* **Try it**
Read through the data and report every line in which the word "tuổi" occurs.

* **Extracted records**
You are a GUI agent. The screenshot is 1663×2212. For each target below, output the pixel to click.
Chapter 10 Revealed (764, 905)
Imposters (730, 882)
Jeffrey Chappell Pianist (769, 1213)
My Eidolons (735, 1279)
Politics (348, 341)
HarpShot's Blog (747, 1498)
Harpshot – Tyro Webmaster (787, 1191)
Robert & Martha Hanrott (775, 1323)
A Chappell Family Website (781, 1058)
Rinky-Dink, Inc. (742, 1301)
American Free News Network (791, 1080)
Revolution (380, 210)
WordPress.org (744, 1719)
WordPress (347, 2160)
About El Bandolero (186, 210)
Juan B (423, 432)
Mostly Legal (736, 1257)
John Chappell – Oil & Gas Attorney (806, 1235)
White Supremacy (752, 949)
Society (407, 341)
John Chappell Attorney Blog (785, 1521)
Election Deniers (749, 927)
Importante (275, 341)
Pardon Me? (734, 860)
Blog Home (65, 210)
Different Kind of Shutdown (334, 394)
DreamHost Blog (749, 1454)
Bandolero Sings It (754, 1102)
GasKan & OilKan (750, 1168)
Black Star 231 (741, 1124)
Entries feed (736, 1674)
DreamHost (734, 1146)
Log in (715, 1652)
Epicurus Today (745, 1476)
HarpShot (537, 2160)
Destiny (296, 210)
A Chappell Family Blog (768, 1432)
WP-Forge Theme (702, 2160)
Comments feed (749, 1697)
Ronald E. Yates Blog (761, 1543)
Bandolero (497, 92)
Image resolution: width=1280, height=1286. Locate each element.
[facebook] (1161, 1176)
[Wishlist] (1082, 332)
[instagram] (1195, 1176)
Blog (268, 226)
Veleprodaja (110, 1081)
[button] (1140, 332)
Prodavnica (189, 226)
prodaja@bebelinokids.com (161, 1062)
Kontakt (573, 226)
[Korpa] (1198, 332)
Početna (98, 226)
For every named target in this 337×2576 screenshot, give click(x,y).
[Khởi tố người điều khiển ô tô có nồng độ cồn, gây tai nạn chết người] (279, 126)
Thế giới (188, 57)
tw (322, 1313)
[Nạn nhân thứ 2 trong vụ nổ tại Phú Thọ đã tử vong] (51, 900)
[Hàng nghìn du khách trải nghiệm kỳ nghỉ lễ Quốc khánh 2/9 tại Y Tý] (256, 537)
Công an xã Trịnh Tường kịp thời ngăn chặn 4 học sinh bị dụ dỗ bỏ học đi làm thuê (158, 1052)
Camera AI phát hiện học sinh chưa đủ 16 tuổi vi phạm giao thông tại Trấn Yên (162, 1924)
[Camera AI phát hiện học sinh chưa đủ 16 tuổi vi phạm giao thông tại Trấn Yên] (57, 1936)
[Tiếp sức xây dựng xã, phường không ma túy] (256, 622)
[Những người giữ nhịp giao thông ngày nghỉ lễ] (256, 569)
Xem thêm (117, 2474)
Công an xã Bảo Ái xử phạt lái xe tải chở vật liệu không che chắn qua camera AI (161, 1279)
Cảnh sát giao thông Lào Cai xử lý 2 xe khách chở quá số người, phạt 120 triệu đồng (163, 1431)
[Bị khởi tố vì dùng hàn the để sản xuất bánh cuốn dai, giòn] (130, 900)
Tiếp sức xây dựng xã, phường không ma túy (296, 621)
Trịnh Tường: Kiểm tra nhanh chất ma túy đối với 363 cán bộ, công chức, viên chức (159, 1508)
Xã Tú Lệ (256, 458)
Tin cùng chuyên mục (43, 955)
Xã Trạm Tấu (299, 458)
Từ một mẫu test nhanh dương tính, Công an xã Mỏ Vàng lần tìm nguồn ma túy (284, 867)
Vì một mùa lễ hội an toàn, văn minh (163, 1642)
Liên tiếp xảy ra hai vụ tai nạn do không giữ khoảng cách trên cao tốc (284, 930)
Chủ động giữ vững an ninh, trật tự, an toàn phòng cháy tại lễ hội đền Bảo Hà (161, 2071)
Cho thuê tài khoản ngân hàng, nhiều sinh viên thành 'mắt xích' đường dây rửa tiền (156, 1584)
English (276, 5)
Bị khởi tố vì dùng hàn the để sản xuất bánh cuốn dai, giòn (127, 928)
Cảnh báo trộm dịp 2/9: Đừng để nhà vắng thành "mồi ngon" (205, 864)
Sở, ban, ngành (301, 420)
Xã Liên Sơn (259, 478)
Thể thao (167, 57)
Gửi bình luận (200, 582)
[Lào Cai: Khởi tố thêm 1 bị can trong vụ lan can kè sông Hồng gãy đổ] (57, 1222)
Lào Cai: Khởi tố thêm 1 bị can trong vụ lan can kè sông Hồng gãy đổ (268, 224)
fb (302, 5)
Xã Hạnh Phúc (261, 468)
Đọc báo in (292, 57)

* **Result**
Camera AI phát hiện học sinh chưa đủ 16 tuổi vi phạm giao thông tại Trấn Yên (162, 1924)
[Camera AI phát hiện học sinh chưa đủ 16 tuổi vi phạm giao thông tại Trấn Yên] (57, 1936)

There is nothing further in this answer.